【パネリストインタビュー】「第4回日韓未来対話」を振り返って

2016年9月03日

ゆっくりではあるが、日韓両国関係は深まり改善していく


池畑修平
(NHKソウル支局長)

 今回初めて日韓未来対話に参加させていだたいた感想から言いますと、この枠組みは、世論調査を基にして議論していくというところに非常に大きな特徴があると思います。そして、話に広がりも出て、非常に有意義で、良いと思いました。こういう話し合いは、得てして抽象的な話や感情論に流れたりすることがありますが、世論調査の数字を見ながら、これをどう見るかというのを話す点に非常に特徴があると思います。

今回の世論調査で気になった2つの結果

 個人的に、色々な数字の中で一つ思ったのは、日本も韓国も相手の国を訪問したことのある人の割合が、思っていたよりも低いということが非常に意外だったことです。お互いの国を訪れる人が増えていると思っていたのですが、まだまだ低いなと感じました。そうした点が、お互いに対する誤解だとか、意思疎通の無さにつながっているのかなと思っています。

 もう一つ印象的だった数字は、相手国に対しての情報をどういうルートで得ているかというと、日韓とも9割以上と圧倒的に自国のメディアからと回答していました。さらにそれをもう少し詳しく見ると、圧倒的にテレビが多いということで、テレビで働いている人間としては、非常に責任重大だと改めて感じました。そういう文脈で議論の中でも、日韓それぞれのメディアがどうあるべきか、ということも意見を言わせていただきました。

大統領選などの不確定要素はあるが、今後も日韓関係は改善方向へ

 それから今後の日韓関係全体がどう推移するかということですが、今、政治的に改善基調にあるのは間違いないと思います。それは今回の世論調査にも、はっきり数字として出ていました。政治的なイシュー、特に昨年の慰安婦問題における合意というのが、非常に大きかったのだろうと思います。ですから、短期的には改善基調が続くと思いますが、そうこうするうちに来年の終わりには韓国の大統領選挙があり、韓国国内が、例えばこの慰安婦合意をそのまま推進していくことに対して、選挙ということも絡めて反対する声が、絶対に高まるだろうと思います。そういう意味では、私は、回復基調がすんなり続くかどうかにはやや不安を持っています。ただ中長期的に見れば、今日の議論にも出ましたが、北朝鮮の軍事的挑発、それから中国の海洋進出を含めたある種の拡大主義を前にして、日本と韓国は、安全保障面を含めて互いに協力していく分野が広がる他ないと思います。速度はゆっくりかもしれませんが、両国の関係はそういう風により深まり、改善していくのだろうなと思っています。

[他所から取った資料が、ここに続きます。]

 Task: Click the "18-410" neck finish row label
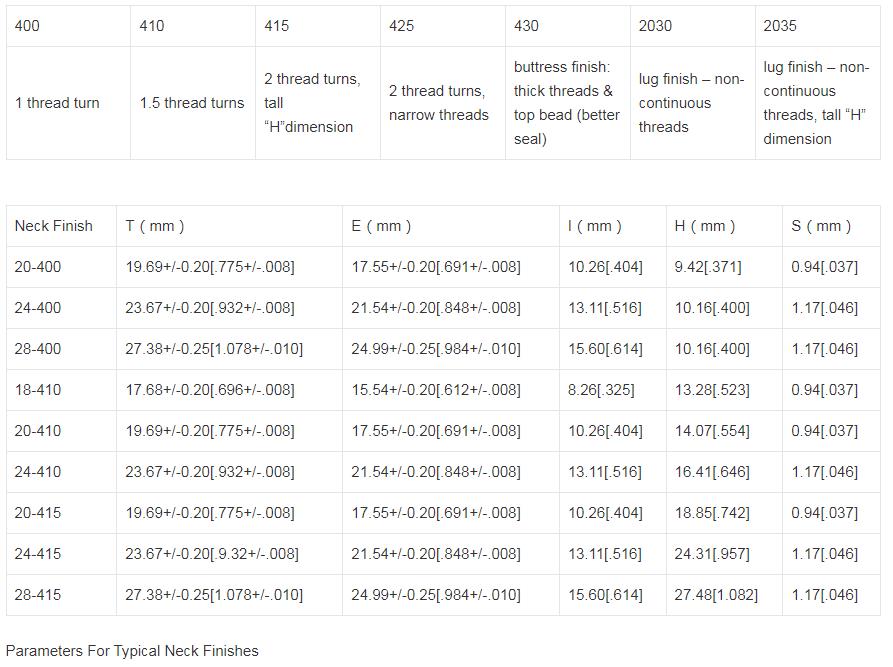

相互コミュニケーションが取れるようなバージョンアップを

 最後に、この日韓未来対話の今後ですが、非常に色々なバックグラウンドを持っていて、深い知識を持った方が、かなりたくさん参加されています。初めて参加して思ったのは、よりセッションを細かく分けて、もっと少人数で話をキャッチボールできるようにするとか、あるいは公開セッションではもっとフロアからの質問を途中に入れるなど、より相互コミュニケーションが図れるようになっていくと、もっと話が深まって、活発になるのではないかと思います。こういう枠組みは非常に貴重ですので、これからも良い方向にバージョンアップしていくことを期待しています。

⇒ 藤崎一郎(上智大学国際関係研究所 代表、前駐米国大使)
⇒ 中谷元(衆議院議員、前防衛大臣)
⇒ 青木照護(日本青年会議所副会頭、株式会社ノーリツイス代表取締役社長)
⇒ 山本和彦(森ビル株式会社特別顧問)
⇒ 德地秀士(政策研究大学院大学政策研究院シニア・フェロー、元防衛審議官)
⇒ 池畑修平(NHKソウル支局長)
⇒ 金泰榮(韓国戦争記念財団理事長、第42 代国防長官)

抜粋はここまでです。